# Aim of the task:
Transcribe the material from the line containing "At what (x,y)" through the line containing "sign-in-button: Sign In", both lines included, reproducing each line without change.

# Extracted data:
++++++++++
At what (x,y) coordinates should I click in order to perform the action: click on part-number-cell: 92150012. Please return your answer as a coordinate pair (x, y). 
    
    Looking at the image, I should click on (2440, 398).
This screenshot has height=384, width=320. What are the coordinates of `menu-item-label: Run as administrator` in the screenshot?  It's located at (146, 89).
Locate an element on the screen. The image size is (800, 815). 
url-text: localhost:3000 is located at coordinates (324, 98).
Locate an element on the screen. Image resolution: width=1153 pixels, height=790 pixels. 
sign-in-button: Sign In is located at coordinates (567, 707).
++++++++++
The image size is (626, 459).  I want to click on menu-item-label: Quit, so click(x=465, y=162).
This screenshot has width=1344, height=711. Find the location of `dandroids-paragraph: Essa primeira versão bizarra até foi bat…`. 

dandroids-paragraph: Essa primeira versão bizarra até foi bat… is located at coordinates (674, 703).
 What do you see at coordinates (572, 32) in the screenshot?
++++++++++
# Answer section:
At what (x,y) coordinates should I click in order to perform the action: click on part-number-cell: 92150012. Please return your answer as a coordinate pair (x, y). 
    
    Looking at the image, I should click on (2440, 398).
This screenshot has height=384, width=320. What are the coordinates of `menu-item-label: Run as administrator` in the screenshot?  It's located at (146, 89).
Locate an element on the screen. The image size is (800, 815). 
url-text: localhost:3000 is located at coordinates (324, 98).
Locate an element on the screen. Image resolution: width=1153 pixels, height=790 pixels. 
sign-in-button: Sign In is located at coordinates (567, 707).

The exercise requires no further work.